3.3 Bank Reconciliation


2026 Syllabus Objectives

By the end of this topic, you should be able to:

  1. Understand the use and purpose of a bank statement.
  2. Update the cash book for bank charges, bank interest paid and received, correction of errors, credit transfers, direct debits, dividends, and standing orders.
  3. Understand the purpose of and prepare a bank reconciliation statement to include bank errors, uncredited deposits, and unpresented cheques.

1. The Bank Statement

What is a bank statement?

A bank statement is a document that your bank sends to you (or that you can view online). It lists every transaction — every payment in and every payment out — that has passed through your bank account over a certain period.

Banks issue these statements regularly (for example, every month), but you can also ask for one at any time.
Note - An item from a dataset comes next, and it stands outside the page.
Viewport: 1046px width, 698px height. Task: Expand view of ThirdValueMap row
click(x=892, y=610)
Why is a bank statement useful?

  • It lets you check whether any mistakes have been made in your own accounting records.
  • It lets you compare the bank balance you have recorded in your cash book with the balance the bank is showing. If the two figures are different, you need to find out why.

An important difference: the bank's perspective vs. the business's perspective

This is one of the trickiest ideas in this topic, so read carefully.
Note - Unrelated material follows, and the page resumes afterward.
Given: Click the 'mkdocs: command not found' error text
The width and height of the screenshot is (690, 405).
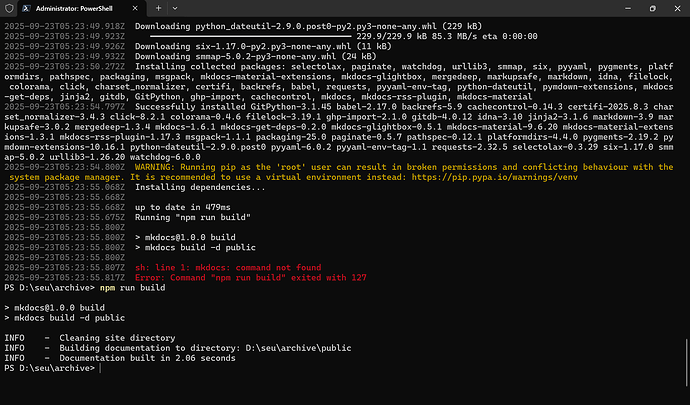Looking at the screenshot, I should point(228,267).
Your cash book is written from the business's point of view:

  • When money comes into your bank account, you write it on the debit (left) side of the cash book.
  • When money goes out of your bank account, you write it on the credit (right) side of the cash book.
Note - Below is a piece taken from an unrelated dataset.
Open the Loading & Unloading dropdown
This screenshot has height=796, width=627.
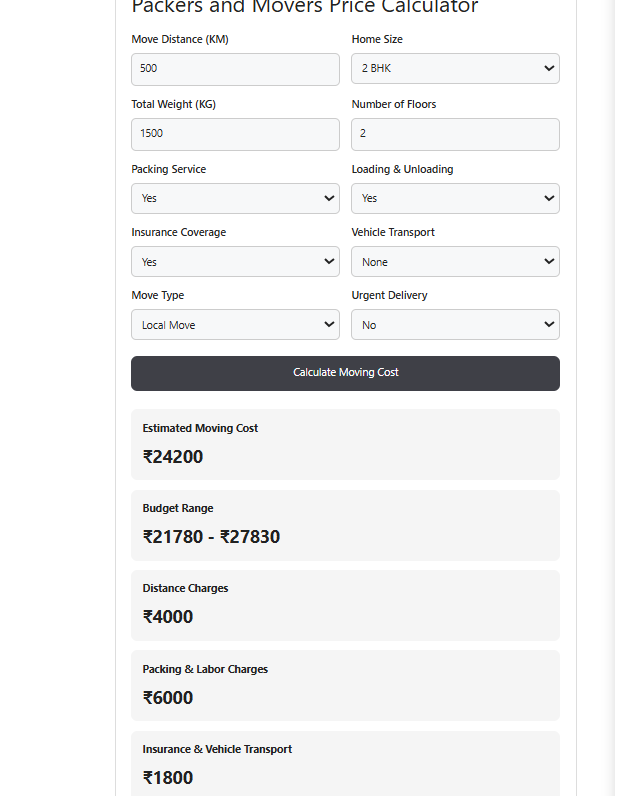tap(455, 198)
The bank statement is written from the bank's point of view:

  • When money comes into your account, the bank owes that money to you — so the bank records it as a credit entry on the statement.
  • When money goes out of your account, the bank records it as a debit entry on the statement.

In short: debit in the cash book = credit on the bank statement, and vice versa. The entries are always mirror images of each other.

A credit balance on the bank statement means there is money in the account. A debit balance on the bank statement means the account is overdrawn (the business owes money to the bank).